======== ИЗВЛЕЧЁННЫЙ ТЕКСТ ========

(Чист. XXXI, 64–69).
Но Данте хорошо знает, на кого полагается. Когда на восьмом небе его пугает внезапное блистанье торжествующих душ, он обращается к Беатриче, словно ребенок, который инстинктивно бросается к матери – своей самой надежной опоре. Но никто не скажет об этом лучше самого Данте:
(Рай XXII, 1–7).
Что же говорит побледневшему испуганному малышу мать, его опора, чей голос всегда звучит как утешение? Она произносит эти божественно материнские слова: «Разве ты не знаешь, что ты на небе?». Боюсь, что здесь мы весьма далеки от ученых построений, согласно которым Беатриче никогда не существовала, кроме как в виде символа крещения, духовного сана, низшего духовного чина, воздержания или Света славы. Но зато мы очень близки к Данте.

========

ПИСЬМЕННОЕ ЗАДАНИЕ A
Перепиши фрагмент текста о Данте и Беатриче, начиная со слов «Но Данте хорошо» и заканчивая словами «(Рай XXII, 1–7).», заменив в нём «восьмом небе» на «девятом небе».
Текст о Данте и Беатриче и приведённый далее листинг между собой никак не связаны.

======== ФРАГМЕНТЫ ЛИСТИНГА ========

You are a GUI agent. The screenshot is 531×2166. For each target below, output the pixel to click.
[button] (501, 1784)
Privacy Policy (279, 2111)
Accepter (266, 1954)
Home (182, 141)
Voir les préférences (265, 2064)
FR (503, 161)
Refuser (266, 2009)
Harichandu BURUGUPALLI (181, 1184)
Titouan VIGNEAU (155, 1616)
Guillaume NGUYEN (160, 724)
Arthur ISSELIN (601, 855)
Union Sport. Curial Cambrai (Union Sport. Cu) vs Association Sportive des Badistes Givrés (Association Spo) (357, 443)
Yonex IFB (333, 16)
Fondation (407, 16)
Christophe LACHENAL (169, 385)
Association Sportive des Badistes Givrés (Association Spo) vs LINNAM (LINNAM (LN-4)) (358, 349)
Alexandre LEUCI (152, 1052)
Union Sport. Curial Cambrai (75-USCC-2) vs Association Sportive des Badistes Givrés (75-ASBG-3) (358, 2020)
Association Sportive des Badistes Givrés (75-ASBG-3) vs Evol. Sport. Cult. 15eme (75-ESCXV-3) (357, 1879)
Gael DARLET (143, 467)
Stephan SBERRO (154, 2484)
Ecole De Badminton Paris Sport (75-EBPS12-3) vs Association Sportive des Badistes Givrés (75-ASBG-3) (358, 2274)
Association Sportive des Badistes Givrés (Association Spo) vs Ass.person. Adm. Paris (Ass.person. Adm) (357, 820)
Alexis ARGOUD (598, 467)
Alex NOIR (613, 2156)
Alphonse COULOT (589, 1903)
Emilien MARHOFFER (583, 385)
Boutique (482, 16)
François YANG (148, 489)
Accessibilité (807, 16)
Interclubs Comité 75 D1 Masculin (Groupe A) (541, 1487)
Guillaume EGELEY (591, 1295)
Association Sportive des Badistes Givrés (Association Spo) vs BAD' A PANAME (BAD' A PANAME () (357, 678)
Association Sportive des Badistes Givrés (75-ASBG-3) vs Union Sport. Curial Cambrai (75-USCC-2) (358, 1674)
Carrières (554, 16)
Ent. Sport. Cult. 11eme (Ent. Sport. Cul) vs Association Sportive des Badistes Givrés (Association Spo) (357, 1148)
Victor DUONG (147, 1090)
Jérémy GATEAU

========

ПИСЬМЕННОЕ ЗАДАНИЕ B
Верни без изменений строки листинга, начиная со строки, где есть «Guillaume NGUYEN (160, 724)», и заканчивая строкой, где есть «Carrières (554, 16)», включая обе эти строки.

ОЖИДАЕМЫЙ ОТВЕТ A
Но Данте хорошо знает, на кого полагается. Когда на девятом небе его пугает внезапное блистанье торжествующих душ, он обращается к Беатриче, словно ребенок, который инстинктивно бросается к матери – своей самой надежной опоре. Но никто не скажет об этом лучше самого Данте:
(Рай XXII, 1–7).

ОЖИДАЕМЫЙ ОТВЕТ B
Guillaume NGUYEN (160, 724)
Arthur ISSELIN (601, 855)
Union Sport. Curial Cambrai (Union Sport. Cu) vs Association Sportive des Badistes Givrés (Association Spo) (357, 443)
Yonex IFB (333, 16)
Fondation (407, 16)
Christophe LACHENAL (169, 385)
Association Sportive des Badistes Givrés (Association Spo) vs LINNAM (LINNAM (LN-4)) (358, 349)
Alexandre LEUCI (152, 1052)
Union Sport. Curial Cambrai (75-USCC-2) vs Association Sportive des Badistes Givrés (75-ASBG-3) (358, 2020)
Association Sportive des Badistes Givrés (75-ASBG-3) vs Evol. Sport. Cult. 15eme (75-ESCXV-3) (357, 1879)
Gael DARLET (143, 467)
Stephan SBERRO (154, 2484)
Ecole De Badminton Paris Sport (75-EBPS12-3) vs Association Sportive des Badistes Givrés (75-ASBG-3) (358, 2274)
Association Sportive des Badistes Givrés (Association Spo) vs Ass.person. Adm. Paris (Ass.person. Adm) (357, 820)
Alexis ARGOUD (598, 467)
Alex NOIR (613, 2156)
Alphonse COULOT (589, 1903)
Emilien MARHOFFER (583, 385)
Boutique (482, 16)
François YANG (148, 489)
Accessibilité (807, 16)
Interclubs Comité 75 D1 Masculin (Groupe A) (541, 1487)
Guillaume EGELEY (591, 1295)
Association Sportive des Badistes Givrés (Association Spo) vs BAD' A PANAME (BAD' A PANAME () (357, 678)
Association Sportive des Badistes Givrés (75-ASBG-3) vs Union Sport. Curial Cambrai (75-USCC-2) (358, 1674)
Carrières (554, 16)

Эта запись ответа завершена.